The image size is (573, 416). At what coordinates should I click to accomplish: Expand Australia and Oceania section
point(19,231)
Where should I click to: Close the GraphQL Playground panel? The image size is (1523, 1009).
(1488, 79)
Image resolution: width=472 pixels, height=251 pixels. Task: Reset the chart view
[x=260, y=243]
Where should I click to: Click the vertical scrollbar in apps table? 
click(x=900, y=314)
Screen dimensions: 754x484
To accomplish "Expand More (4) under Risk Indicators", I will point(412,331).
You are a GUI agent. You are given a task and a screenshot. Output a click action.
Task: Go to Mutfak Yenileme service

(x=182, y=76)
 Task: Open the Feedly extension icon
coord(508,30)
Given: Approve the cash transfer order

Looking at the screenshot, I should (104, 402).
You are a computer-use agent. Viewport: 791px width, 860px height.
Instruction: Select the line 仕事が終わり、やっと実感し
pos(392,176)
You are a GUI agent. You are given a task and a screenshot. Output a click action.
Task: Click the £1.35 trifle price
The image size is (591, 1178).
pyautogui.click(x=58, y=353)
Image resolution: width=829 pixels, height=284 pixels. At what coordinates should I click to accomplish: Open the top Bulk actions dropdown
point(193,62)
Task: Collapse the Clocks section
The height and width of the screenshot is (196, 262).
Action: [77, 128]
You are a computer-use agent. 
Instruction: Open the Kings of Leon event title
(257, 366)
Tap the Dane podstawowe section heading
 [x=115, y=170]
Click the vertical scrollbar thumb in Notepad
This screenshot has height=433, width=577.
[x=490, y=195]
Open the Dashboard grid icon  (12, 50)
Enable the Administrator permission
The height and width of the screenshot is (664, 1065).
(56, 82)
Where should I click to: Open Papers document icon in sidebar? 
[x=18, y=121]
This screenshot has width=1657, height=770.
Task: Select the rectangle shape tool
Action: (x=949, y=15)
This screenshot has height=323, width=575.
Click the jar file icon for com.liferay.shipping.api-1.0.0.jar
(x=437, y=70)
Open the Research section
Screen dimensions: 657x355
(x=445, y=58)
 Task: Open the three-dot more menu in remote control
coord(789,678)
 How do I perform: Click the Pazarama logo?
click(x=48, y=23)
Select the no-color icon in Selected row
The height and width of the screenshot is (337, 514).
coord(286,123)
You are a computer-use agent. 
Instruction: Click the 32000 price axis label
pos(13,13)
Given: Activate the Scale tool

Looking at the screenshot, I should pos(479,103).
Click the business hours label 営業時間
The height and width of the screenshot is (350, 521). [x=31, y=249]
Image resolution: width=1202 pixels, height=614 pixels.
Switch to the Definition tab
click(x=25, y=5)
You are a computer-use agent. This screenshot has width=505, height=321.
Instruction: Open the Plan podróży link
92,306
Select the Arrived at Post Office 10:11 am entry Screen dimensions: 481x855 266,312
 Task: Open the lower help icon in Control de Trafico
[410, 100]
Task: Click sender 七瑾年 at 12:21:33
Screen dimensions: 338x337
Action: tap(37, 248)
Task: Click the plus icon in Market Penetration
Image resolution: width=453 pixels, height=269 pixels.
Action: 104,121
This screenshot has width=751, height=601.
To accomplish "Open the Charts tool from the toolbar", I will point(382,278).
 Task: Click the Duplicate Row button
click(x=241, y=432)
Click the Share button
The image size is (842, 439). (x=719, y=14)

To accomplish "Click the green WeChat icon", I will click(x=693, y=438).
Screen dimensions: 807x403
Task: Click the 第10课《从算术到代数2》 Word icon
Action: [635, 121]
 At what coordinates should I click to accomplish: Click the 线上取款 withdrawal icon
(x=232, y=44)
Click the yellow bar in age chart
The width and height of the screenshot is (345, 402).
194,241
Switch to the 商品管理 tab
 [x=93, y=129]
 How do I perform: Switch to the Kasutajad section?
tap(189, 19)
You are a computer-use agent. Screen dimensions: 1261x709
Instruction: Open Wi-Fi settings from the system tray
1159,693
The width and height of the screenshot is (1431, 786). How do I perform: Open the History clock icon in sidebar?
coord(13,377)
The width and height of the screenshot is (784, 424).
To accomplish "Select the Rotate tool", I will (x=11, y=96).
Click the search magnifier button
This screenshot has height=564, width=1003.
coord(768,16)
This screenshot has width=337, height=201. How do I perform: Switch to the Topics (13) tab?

**Task description**
Copy every one of the rows above, changing nothing.

**Finished task**
The image size is (573, 416). At what coordinates should I click to accomplish: Expand Australia and Oceania section
point(19,231)
Where should I click to: Close the GraphQL Playground panel? The image size is (1523, 1009).
(1488, 79)
Image resolution: width=472 pixels, height=251 pixels. Task: Reset the chart view
[x=260, y=243]
Where should I click to: Click the vertical scrollbar in apps table? 
click(x=900, y=314)
Screen dimensions: 754x484
To accomplish "Expand More (4) under Risk Indicators", I will point(412,331).
You are a GUI agent. You are given a task and a screenshot. Output a click action.
Task: Go to Mutfak Yenileme service

(x=182, y=76)
 Task: Open the Feedly extension icon
coord(508,30)
Given: Approve the cash transfer order

Looking at the screenshot, I should (104, 402).
You are a computer-use agent. Viewport: 791px width, 860px height.
Instruction: Select the line 仕事が終わり、やっと実感し
pos(392,176)
You are a GUI agent. You are given a task and a screenshot. Output a click action.
Task: Click the £1.35 trifle price
The image size is (591, 1178).
pyautogui.click(x=58, y=353)
Image resolution: width=829 pixels, height=284 pixels. At what coordinates should I click to accomplish: Open the top Bulk actions dropdown
point(193,62)
Task: Collapse the Clocks section
The height and width of the screenshot is (196, 262).
Action: [77, 128]
You are a computer-use agent. 
Instruction: Open the Kings of Leon event title
(257, 366)
Tap the Dane podstawowe section heading
 [x=115, y=170]
Click the vertical scrollbar thumb in Notepad
This screenshot has height=433, width=577.
[x=490, y=195]
Open the Dashboard grid icon  (12, 50)
Enable the Administrator permission
The height and width of the screenshot is (664, 1065).
(56, 82)
Where should I click to: Open Papers document icon in sidebar? 
[x=18, y=121]
This screenshot has width=1657, height=770.
Task: Select the rectangle shape tool
Action: (x=949, y=15)
This screenshot has height=323, width=575.
Click the jar file icon for com.liferay.shipping.api-1.0.0.jar
(x=437, y=70)
Open the Research section
Screen dimensions: 657x355
(x=445, y=58)
 Task: Open the three-dot more menu in remote control
coord(789,678)
 How do I perform: Click the Pazarama logo?
click(x=48, y=23)
Select the no-color icon in Selected row
The height and width of the screenshot is (337, 514).
coord(286,123)
You are a computer-use agent. 
Instruction: Click the 32000 price axis label
pos(13,13)
Given: Activate the Scale tool

Looking at the screenshot, I should pos(479,103).
Click the business hours label 営業時間
The height and width of the screenshot is (350, 521). [x=31, y=249]
Image resolution: width=1202 pixels, height=614 pixels.
Switch to the Definition tab
click(x=25, y=5)
You are a computer-use agent. This screenshot has width=505, height=321.
Instruction: Open the Plan podróży link
92,306
Select the Arrived at Post Office 10:11 am entry Screen dimensions: 481x855 266,312
 Task: Open the lower help icon in Control de Trafico
[410, 100]
Task: Click sender 七瑾年 at 12:21:33
Screen dimensions: 338x337
Action: tap(37, 248)
Task: Click the plus icon in Market Penetration
Image resolution: width=453 pixels, height=269 pixels.
Action: 104,121
This screenshot has width=751, height=601.
To accomplish "Open the Charts tool from the toolbar", I will point(382,278).
 Task: Click the Duplicate Row button
click(x=241, y=432)
Click the Share button
The image size is (842, 439). (x=719, y=14)

To accomplish "Click the green WeChat icon", I will click(x=693, y=438).
Screen dimensions: 807x403
Task: Click the 第10课《从算术到代数2》 Word icon
Action: [635, 121]
 At what coordinates should I click to accomplish: Click the 线上取款 withdrawal icon
(x=232, y=44)
Click the yellow bar in age chart
The width and height of the screenshot is (345, 402).
194,241
Switch to the 商品管理 tab
 [x=93, y=129]
 How do I perform: Switch to the Kasutajad section?
tap(189, 19)
You are a computer-use agent. Screen dimensions: 1261x709
Instruction: Open Wi-Fi settings from the system tray
1159,693
The width and height of the screenshot is (1431, 786). How do I perform: Open the History clock icon in sidebar?
coord(13,377)
The width and height of the screenshot is (784, 424).
To accomplish "Select the Rotate tool", I will (x=11, y=96).
Click the search magnifier button
This screenshot has height=564, width=1003.
coord(768,16)
This screenshot has width=337, height=201. How do I perform: Switch to the Topics (13) tab?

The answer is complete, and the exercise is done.